Слышно, как на кухне, что-то роняя, добродушно чертыхается Николай, Настёнка всплескивает руками, бежит на помощь.
— Нашел! — Николай входит в столовую с бутылкой коньяку. — С тех пор, как Валька Кочин приезжал, осталось.
— Как же ты такое добро столько времени держал? — смеюсь я.
— Некому. Третий год — ни капельки. — Николай огорченно вздыхает. Предупреждали — еще хуже может быть.
— Теперь я побегу, дядя Коля, — говорит Настёнка, поставив на стол блюдо с моченой антоновкой, в последний раз по-хозяйски оглядев стол.
— Спасибо, Настёнка. Вечером обязательно приходи — тетя Маша приедет.
— А как же — по-соседски. Приятного вам аппетита.
Светлые непоседливые косички мелькают в дверях, потом в окне, выходящем в коридорчик; стукает щеколда.
Не поднимаясь со стула, Николай нажимает перламутровую клавишу приемника, кажется, что прямо из-под нее возникает необыкновенно чистая, грустная и лихая одновременно мелодия.
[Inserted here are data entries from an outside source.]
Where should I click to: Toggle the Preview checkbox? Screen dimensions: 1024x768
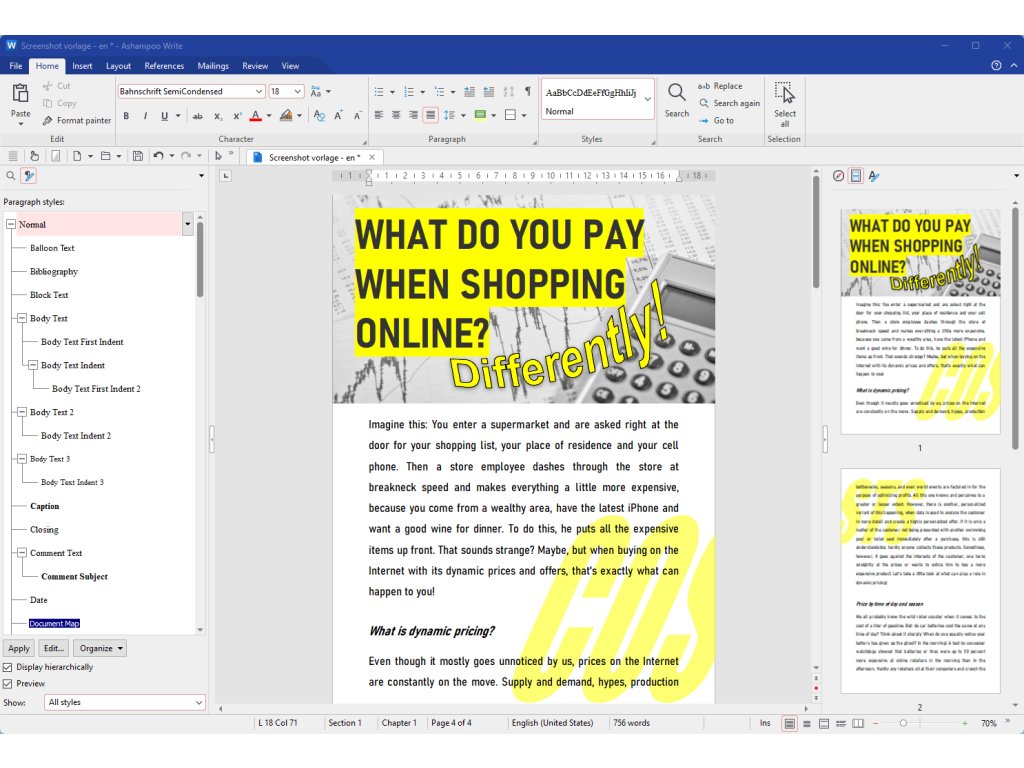pos(8,684)
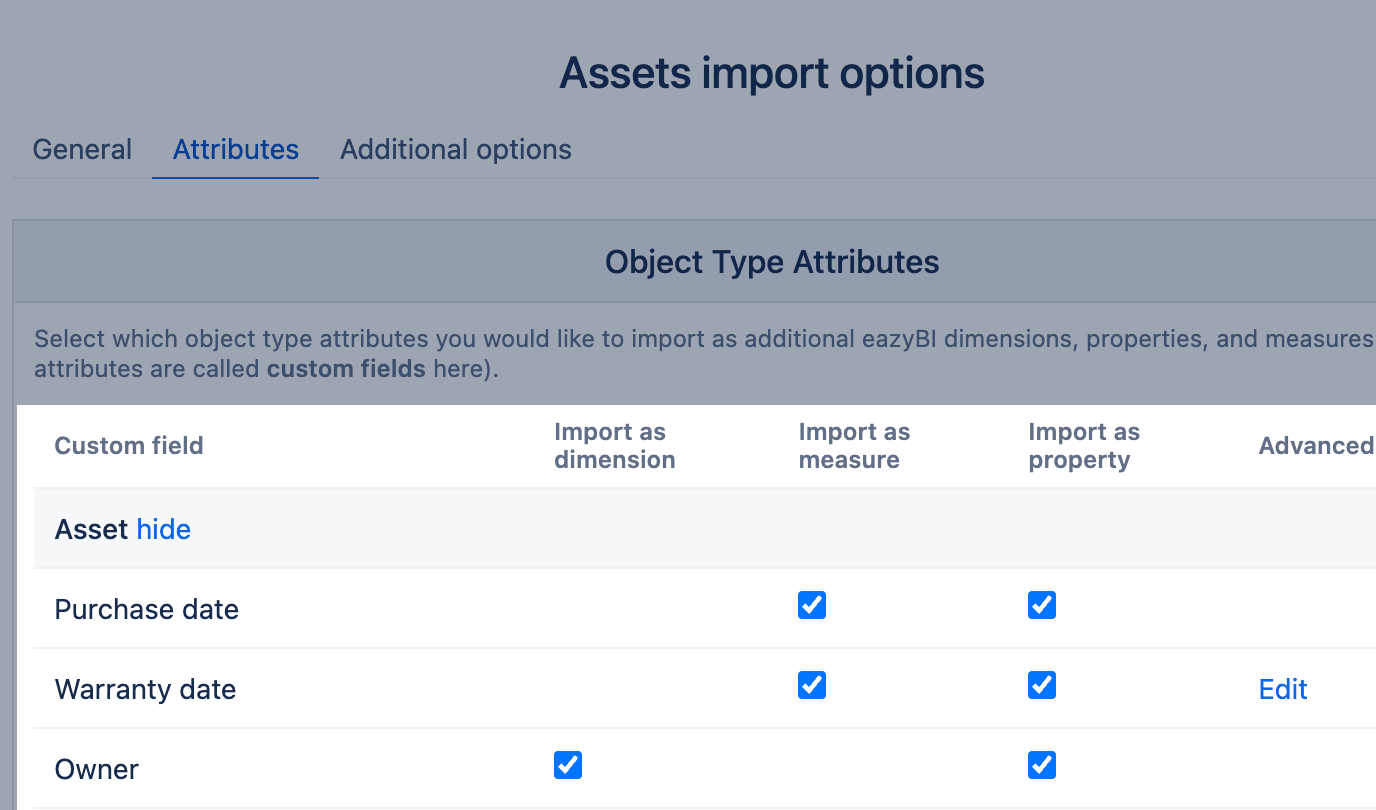Select the Purchase date field name
The height and width of the screenshot is (810, 1376).
147,610
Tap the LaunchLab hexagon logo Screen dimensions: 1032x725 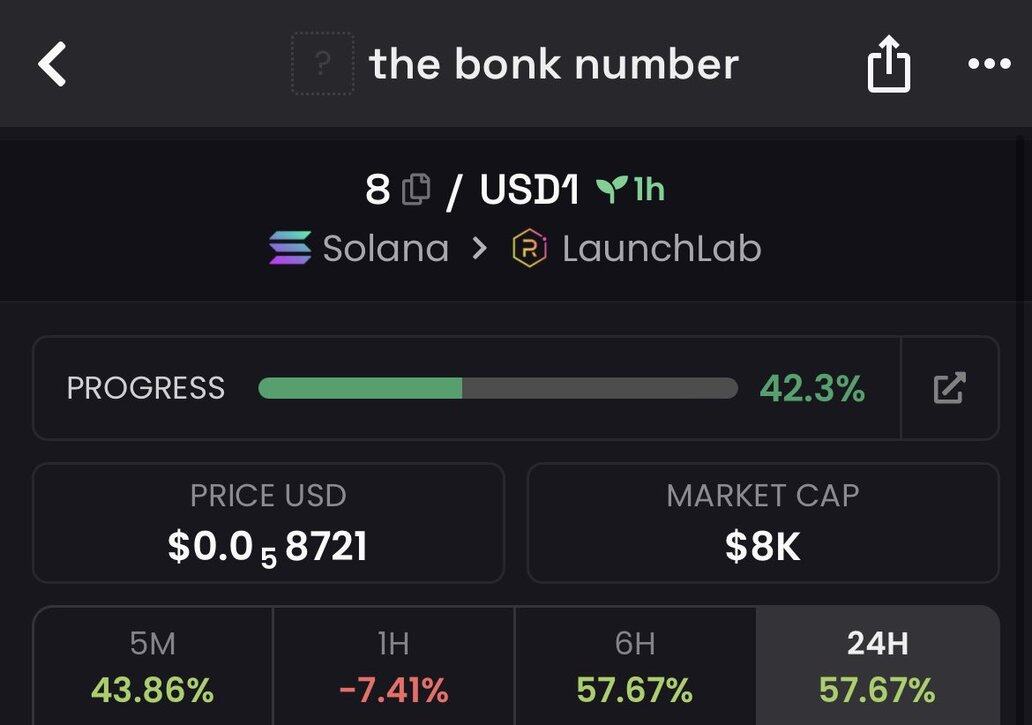pos(530,248)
Широкие брови Николая сдвигаются и тут же удовлетворенно разглаживаются.
— Сарасате… «Цыганские напевы»…
— Микола, — дослушав музыку, спрашиваю я, — почему ты все-таки не стал музыкантом? Мы ведь тебя никем другим и не представляли.
— Кроме меня, — спокойно говорит Николай.
— Нет, правда?
— И я серьезно. Любить музыку — это еще не значит быть музыкантом… Плохоньким не хотелось, их и без меня много. А хорошим — вряд ли бы стал.
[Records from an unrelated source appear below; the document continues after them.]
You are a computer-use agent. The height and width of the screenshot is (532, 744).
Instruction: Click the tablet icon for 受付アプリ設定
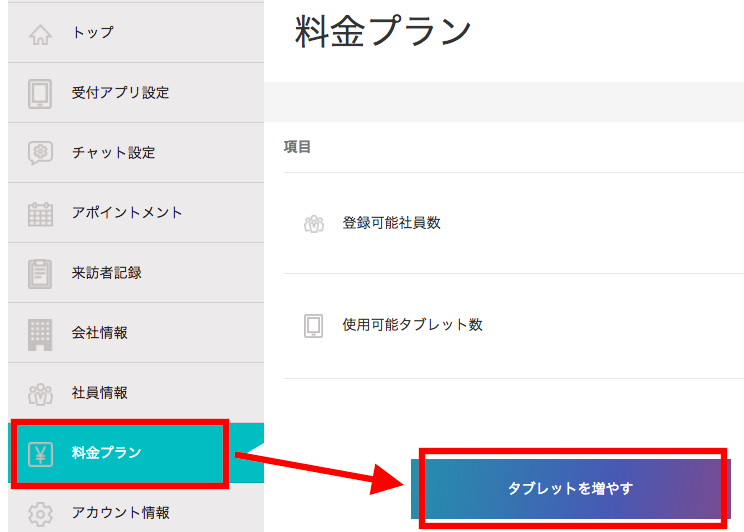pyautogui.click(x=40, y=93)
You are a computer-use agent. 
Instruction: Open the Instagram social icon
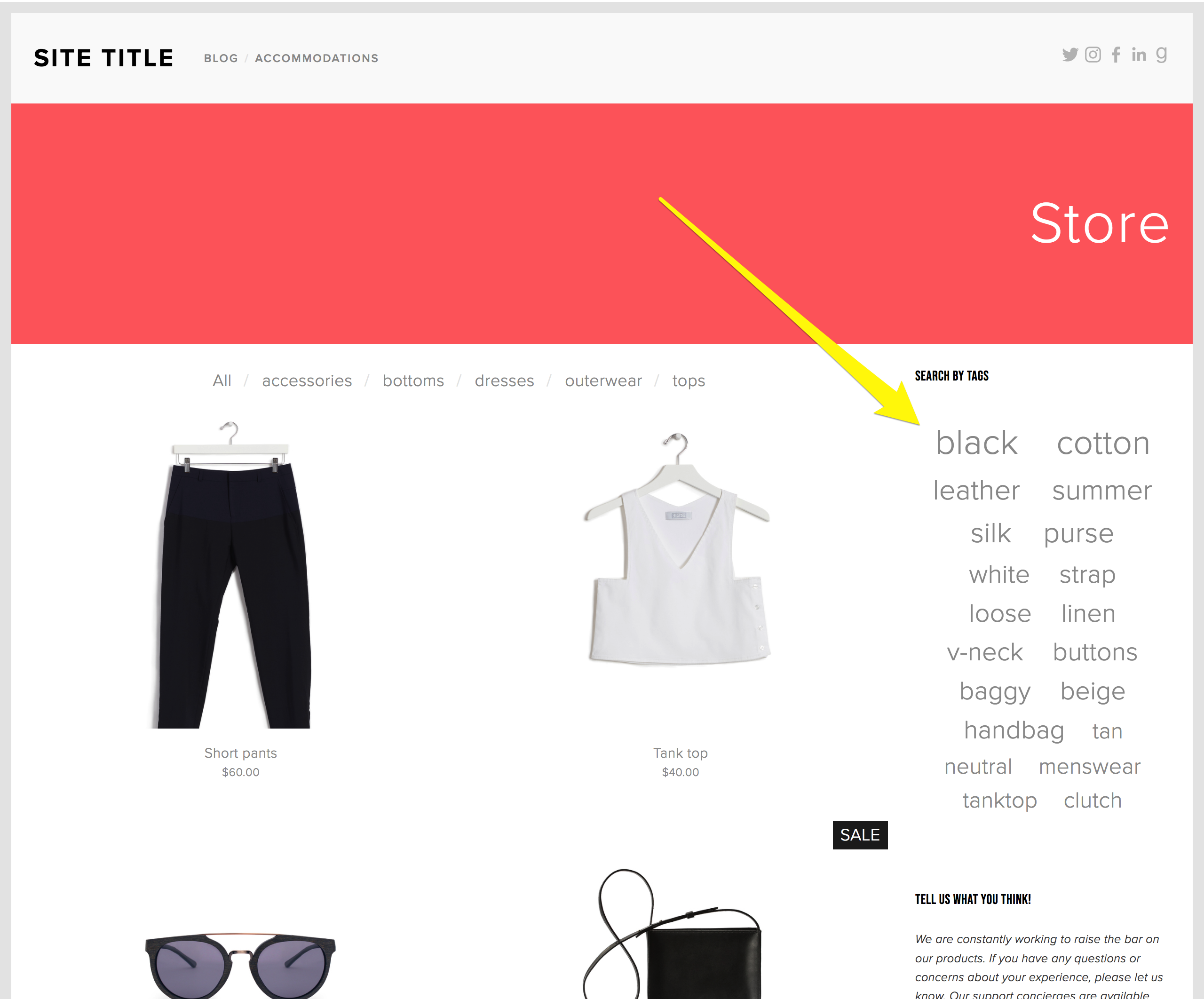tap(1093, 55)
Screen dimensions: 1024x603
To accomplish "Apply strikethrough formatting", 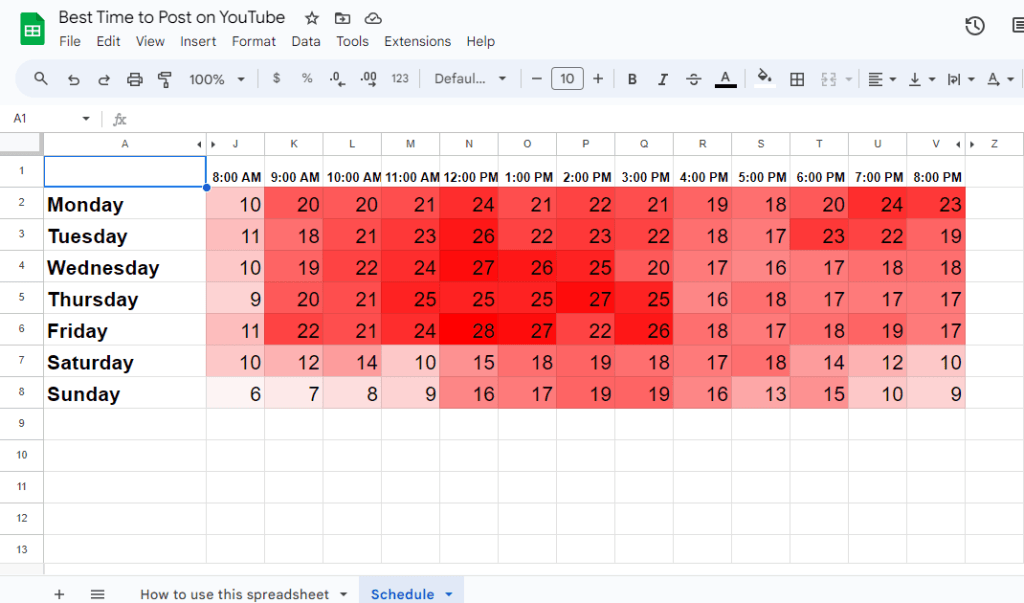I will pos(693,78).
— Кто ж это заранее определить мог?
— Я. — Карие глаза приятеля смотрят пытливо. — Удивляешься?… А все просто. Можно восхищаться «Войной и миром». Или «Тихим Доном». Но не обязательно пытаться написать их самому. Важно, что они есть…
— Но почему ты тогда военным стал?
— А вот это не случайно. — Николай говорит убежденно, как о хорошо продуманном. — Ты на войну с «белым» билетом ушел, по-моему?
— Так то война.
— Что ж ты тогда удивляешься, что я военным стал? На здоровье никогда не жаловался. Гимнаст, неплохо стрелял. Комсомолец. Это с одной стороны. А с другой — вспомни, и в какое время мы кончали десятилетку? Финская, Гитлер уже на всю Европу визжал. Кому же было в армию идти, если не таким, как я?